■ **Provided material**:
§ §

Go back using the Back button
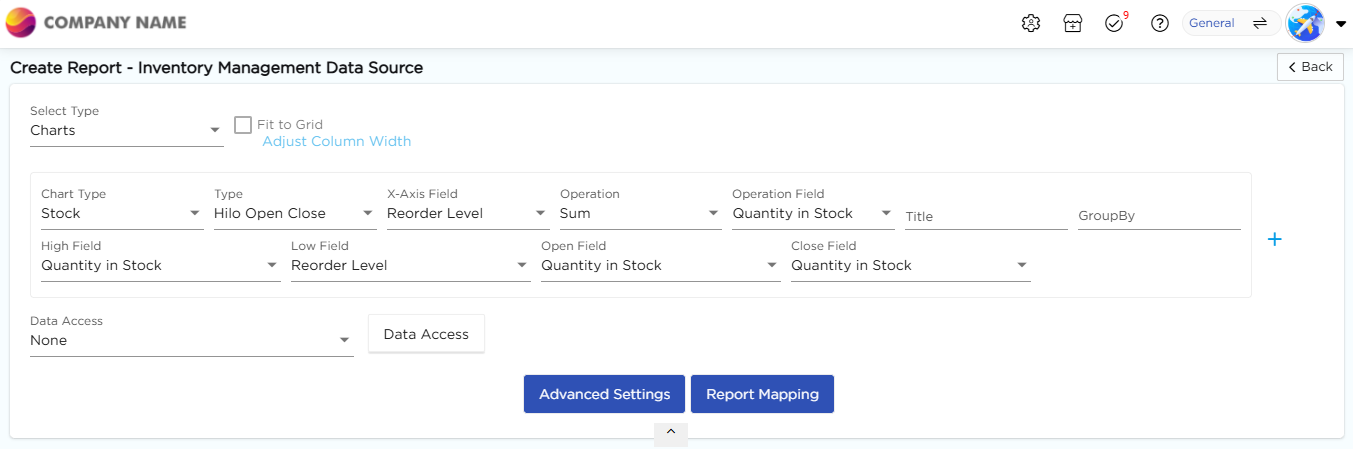This screenshot has width=1353, height=449. (x=1310, y=67)
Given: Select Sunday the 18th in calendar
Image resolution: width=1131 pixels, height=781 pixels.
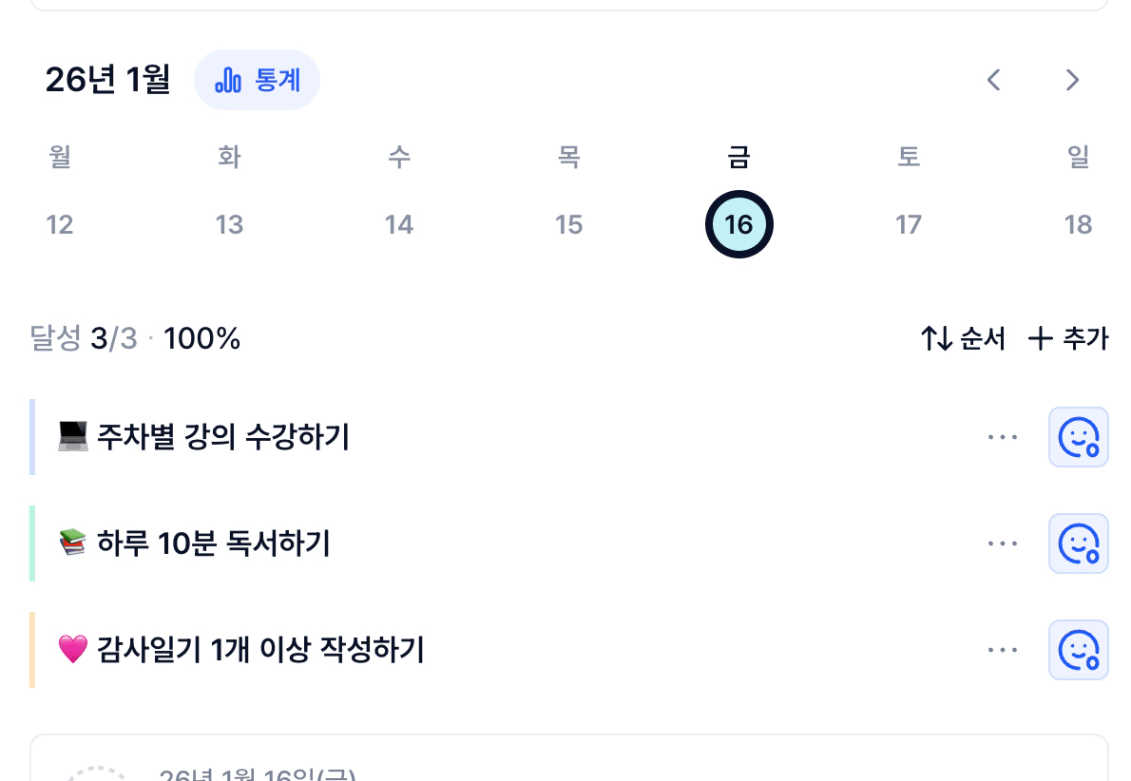Looking at the screenshot, I should coord(1078,224).
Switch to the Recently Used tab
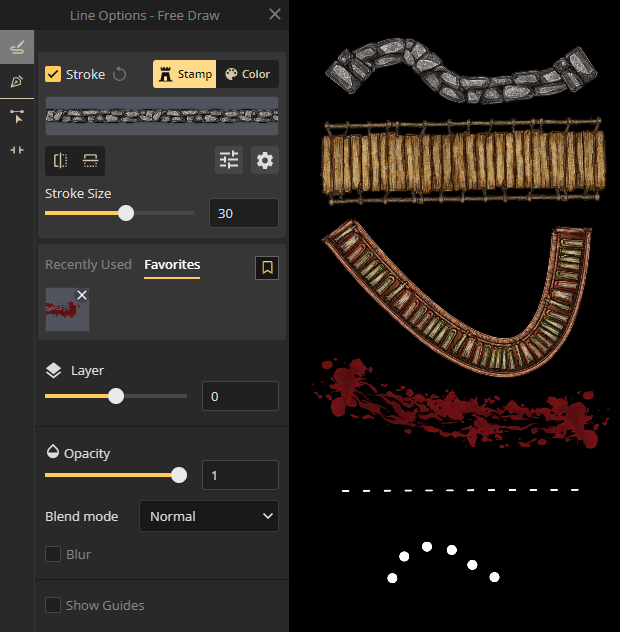 coord(88,265)

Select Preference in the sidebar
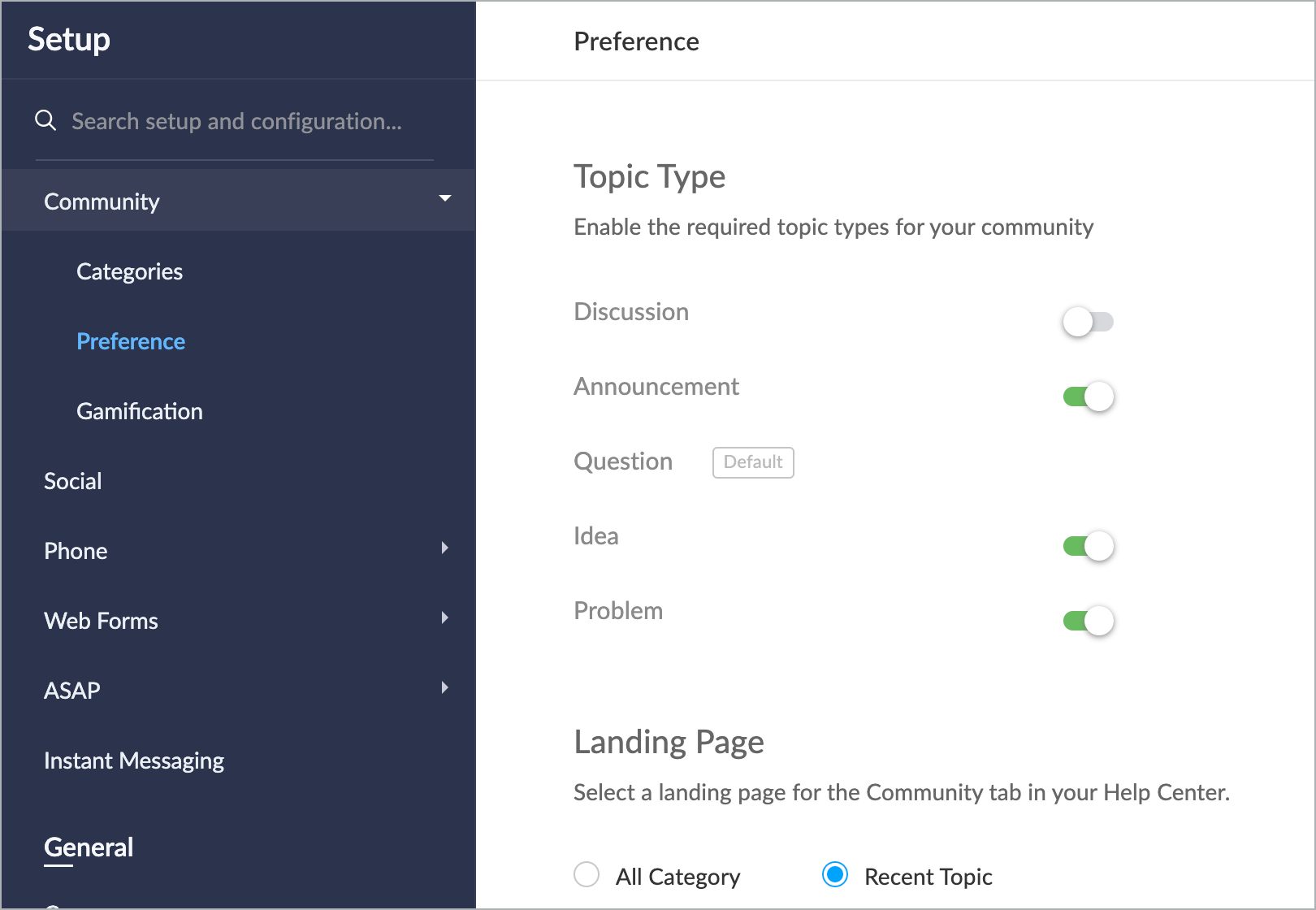coord(130,341)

§ §

■ **Instructions to follow**:
Convert each line of the material above into a string in a JSON list, one line per string, omitting blank lines and leaving the pictures out of the result.

■ **Solution below**:
[
  "Go back using the Back button",
  "This screenshot has width=1353, height=449. (x=1310, y=67)",
  "Given: Select Sunday the 18th in calendar",
  "Image resolution: width=1131 pixels, height=781 pixels.",
  "Looking at the screenshot, I should coord(1078,224).",
  "Switch to the Recently Used tab",
  " coord(88,265)",
  "Select Preference in the sidebar",
  "coord(130,341)"
]